A study in the April issue of the Journal of Adolescent Health reports that hormonal therapy significantly alters many lab values in transgender youth, such as levels of potassium and hemoglobin. However, during the roughly two-year period of this study, almost none of these changes led to any clinical safety concerns.
“To our knowledge, this is the first prospective study examining the physiologic changes that occur among minors and young adults undergoing treatment with gender-affirming hormones, for the purpose of … gender transition,” wrote Johanna Olson-Kennedy, M.D., of Children’s Hospital Los Angeles and colleagues.
Olson-Kennedy and colleagues enrolled 101 youth aged 12 to 23 who were planning to undergo gender transition at Children’s Hospital’s Center for Transyouth Health and Development and followed them for 21 to 31 months. At the end of the follow-up period, data were available for analysis on 59 participants (25 transfeminine and 34 transmasculine).

Tasks to complete:
(1) Rewrite the paragraph beginning "Olson-Kennedy and colleagues enrolled" from the article on hormone therapy in transgender youth as a short bulleted list that keeps its main facts.
(2) Continue the article on hormone therapy in transgender youth from its final sentence.

Rows from a data collection:
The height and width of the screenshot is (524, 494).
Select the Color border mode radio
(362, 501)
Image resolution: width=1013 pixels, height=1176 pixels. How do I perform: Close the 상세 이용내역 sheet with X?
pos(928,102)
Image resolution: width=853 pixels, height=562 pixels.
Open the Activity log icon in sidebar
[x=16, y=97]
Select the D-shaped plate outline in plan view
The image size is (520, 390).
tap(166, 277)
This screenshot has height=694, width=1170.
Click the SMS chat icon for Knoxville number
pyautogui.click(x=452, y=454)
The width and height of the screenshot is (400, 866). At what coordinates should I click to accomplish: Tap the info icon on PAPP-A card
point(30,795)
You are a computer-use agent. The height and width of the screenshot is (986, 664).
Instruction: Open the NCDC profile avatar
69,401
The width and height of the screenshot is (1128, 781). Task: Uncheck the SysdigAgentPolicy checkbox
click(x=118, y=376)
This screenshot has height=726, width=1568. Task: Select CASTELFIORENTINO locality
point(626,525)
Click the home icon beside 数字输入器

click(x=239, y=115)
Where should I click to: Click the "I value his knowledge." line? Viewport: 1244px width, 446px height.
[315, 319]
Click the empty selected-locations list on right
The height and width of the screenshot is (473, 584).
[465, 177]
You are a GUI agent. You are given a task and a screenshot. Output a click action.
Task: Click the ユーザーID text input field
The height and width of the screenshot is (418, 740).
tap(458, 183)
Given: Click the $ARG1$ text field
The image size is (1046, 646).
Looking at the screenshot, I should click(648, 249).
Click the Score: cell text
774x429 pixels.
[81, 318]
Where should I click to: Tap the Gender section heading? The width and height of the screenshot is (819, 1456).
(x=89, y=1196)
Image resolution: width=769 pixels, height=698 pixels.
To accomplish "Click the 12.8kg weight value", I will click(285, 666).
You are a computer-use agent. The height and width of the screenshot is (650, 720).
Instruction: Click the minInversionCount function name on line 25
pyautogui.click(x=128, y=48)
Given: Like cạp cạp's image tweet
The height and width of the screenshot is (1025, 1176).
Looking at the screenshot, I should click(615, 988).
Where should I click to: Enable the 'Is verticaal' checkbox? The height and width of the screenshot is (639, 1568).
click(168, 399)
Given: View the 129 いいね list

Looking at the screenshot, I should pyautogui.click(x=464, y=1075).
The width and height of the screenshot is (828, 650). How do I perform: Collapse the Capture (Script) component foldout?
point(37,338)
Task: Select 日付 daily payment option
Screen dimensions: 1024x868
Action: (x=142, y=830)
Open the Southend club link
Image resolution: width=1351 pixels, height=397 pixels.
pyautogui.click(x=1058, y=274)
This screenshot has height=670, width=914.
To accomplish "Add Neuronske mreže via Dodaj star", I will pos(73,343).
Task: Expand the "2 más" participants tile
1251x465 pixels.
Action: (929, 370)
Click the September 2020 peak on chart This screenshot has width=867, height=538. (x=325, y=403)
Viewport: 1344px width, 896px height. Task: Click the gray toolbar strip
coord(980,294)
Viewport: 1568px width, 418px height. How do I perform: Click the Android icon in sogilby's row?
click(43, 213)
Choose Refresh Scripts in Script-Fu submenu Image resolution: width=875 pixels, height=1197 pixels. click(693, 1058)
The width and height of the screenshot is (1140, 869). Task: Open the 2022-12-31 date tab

Answers by item number:
(1)
- Enrollment: 101 youth aged 12 to 23 planning gender transition at Children's Hospital's Center for Transyouth Health and Development
- Follow-up period: 21 to 31 months
- Data available at the end: 59 participants (25 transfeminine, 34 transmasculine)

(2)
The transfeminine youth showed statistically significant changes in the levels of high-density lipoprotein (HDL), aspartate aminotransferase, potassium, prolactin, and hemoglobin at follow-up. Transmasculine youth experienced statistically significant changes in blood pressure, HDL, triglycerides, aspartate aminotransferase, alanine aminotransferase, potassium, and hemoglobin levels. None of these changes required any clinical intervention, with the exception of blood pressure elevation in some of the transmasculine youth that warranted hypertensive drugs.
“As the demand for care continues to exponentially increase across the United States, much more data are needed about the impact of hormonal therapy on both physical and mental health in transgender adolescents,” the authors concluded.